RNFE - Isso pode ser considerado como característica dessa nova Literatura, ou melhor, a literatura contemporânea, devido a falta de um inimigo comum a todos? Por isso essa busca por temas diversificados? Por exemplo, na década de 70 os escritores tinham um inimigo comum, que era a ditadura, hoje não se tem mais esse inimigo comum a todos. Daí essa busca por temas mais diversificados, das minorias?

JJ - Isso… chega a ser uma retomada do próprio Renascimento, no sentido da arte, porque a poesia não precisa ter uma função, nem a literatura de uma maneira geral. Ela precisa ser artisticamente válida, quando ela consegue ser artisticamente válida, então qualquer literatura se torna uma obra de referência, com processo, data que ultrapassa o tempo… um exempo é a poesia do Maiakovisky que mesmo com a queda do sistema continua rompendo o tempo, de alto valor literário.
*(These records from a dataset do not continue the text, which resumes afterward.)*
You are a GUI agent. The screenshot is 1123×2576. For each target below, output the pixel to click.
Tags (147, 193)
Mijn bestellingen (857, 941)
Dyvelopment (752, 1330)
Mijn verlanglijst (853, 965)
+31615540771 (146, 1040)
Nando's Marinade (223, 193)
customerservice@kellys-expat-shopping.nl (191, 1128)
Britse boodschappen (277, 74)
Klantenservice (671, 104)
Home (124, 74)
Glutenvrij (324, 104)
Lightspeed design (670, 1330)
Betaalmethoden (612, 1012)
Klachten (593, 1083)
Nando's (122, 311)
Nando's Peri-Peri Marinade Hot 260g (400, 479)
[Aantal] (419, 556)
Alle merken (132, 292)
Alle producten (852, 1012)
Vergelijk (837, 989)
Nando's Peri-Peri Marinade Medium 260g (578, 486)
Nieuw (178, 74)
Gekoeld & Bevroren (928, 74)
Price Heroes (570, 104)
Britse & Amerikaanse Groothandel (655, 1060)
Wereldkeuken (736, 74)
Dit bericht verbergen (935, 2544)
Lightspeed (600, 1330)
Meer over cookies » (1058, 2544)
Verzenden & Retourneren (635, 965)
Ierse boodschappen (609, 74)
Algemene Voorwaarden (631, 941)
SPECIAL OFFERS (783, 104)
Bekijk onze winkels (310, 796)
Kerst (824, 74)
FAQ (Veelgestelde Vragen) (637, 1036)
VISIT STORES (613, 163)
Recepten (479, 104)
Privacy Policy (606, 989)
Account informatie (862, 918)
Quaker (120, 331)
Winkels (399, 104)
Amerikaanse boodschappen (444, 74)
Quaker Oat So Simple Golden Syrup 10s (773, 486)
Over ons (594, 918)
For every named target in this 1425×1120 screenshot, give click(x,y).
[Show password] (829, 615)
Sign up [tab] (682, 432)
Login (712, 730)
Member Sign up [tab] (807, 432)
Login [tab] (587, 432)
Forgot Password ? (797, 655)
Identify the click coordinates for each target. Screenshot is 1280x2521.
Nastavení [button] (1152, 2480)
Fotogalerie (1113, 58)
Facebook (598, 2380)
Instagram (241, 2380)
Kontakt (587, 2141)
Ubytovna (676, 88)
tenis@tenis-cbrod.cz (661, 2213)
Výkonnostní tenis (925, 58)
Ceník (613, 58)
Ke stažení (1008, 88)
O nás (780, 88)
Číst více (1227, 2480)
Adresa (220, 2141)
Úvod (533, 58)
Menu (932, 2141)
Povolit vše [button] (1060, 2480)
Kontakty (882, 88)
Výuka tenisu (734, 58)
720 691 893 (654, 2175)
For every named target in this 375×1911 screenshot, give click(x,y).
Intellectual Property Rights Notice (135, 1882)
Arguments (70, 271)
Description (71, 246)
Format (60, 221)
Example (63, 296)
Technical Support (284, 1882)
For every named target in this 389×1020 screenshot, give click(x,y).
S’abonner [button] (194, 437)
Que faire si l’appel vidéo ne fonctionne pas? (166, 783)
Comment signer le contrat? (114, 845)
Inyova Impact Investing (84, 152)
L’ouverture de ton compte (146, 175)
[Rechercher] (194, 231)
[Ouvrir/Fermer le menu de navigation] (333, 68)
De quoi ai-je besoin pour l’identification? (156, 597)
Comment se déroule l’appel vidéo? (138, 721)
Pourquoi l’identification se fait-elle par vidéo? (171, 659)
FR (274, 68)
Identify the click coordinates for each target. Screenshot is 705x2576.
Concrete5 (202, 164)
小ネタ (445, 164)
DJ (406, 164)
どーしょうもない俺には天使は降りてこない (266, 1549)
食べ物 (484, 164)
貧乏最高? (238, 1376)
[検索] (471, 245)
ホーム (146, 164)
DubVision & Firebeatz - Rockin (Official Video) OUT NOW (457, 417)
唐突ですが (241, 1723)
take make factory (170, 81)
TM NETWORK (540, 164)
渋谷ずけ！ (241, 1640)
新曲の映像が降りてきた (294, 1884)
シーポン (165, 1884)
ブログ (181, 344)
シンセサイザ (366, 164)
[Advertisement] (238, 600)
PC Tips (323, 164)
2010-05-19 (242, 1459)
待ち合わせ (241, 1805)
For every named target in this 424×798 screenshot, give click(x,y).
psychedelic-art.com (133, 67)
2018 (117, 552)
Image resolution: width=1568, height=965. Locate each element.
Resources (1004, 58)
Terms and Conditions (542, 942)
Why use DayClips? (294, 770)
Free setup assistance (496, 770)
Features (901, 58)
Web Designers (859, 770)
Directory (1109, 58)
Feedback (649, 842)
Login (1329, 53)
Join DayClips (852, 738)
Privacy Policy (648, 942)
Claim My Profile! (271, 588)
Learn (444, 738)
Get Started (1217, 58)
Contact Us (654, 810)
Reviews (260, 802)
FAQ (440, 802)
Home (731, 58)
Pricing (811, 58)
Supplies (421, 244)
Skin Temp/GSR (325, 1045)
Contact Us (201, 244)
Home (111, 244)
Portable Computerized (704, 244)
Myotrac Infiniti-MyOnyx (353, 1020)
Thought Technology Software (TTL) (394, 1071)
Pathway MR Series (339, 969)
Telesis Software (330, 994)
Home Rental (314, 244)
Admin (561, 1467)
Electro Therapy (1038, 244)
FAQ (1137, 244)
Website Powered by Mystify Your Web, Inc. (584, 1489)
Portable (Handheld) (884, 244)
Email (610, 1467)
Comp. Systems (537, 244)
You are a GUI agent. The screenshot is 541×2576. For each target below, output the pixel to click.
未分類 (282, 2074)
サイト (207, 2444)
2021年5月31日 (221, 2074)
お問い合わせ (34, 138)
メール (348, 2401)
É esse ponto que importante observar, porque a literatura chamda comprometida e engajada atendia uma necessidade ideológica em que havia guerra fria, ou que havia a tensão capitalismo versos capitalismo. Então essa busca passa a ser agora no que é mais pertinente em termos de criação literária, o que vale é a obra que tem um discurso, porque Literatura é discurso.

RNFE - No caso, você é adepto daqueles que acreditam que o que interessa na obra é a história e não a mensagem? Ou seu livro tem uma mensagem e qual é essa mensagem que o livro transmite?

JJ - Primeiro a preocupação com o discurso. O discurso sendo bom a obra terá uma mensagem. A base de tudo é o discurso, porque literatura é discurso. Então no caso desse meu romance a proposta é discutir… não é passar uma mensagem inqueitante ou instigadora, mas sim discutir idéias, promover idéias, na verdade é a provocação, afinal discurso é provocação acima de tudo. As grandes obras da Literatura Universal são obras de provocação, que vai comungar com o autor a sua veleidade literária, a sua predisposição para a criação literária, a sua conciência ideológica, porque todo autor tem sua consciência ideológica, isso sem ser partidária ou isso declarado com nenhuma corrente filosófica ou político social. E por último o sentido de estesia, de prender o leitor, por que dentro do discurso tá a mensagem e dentro da mensagem tá a proposta ideológica. A obra vale pelos seus méritos que lhe são inerentes nas suas qualidades literárias e não com seu compromisso com alguma corrente de pensamento que exista por aí.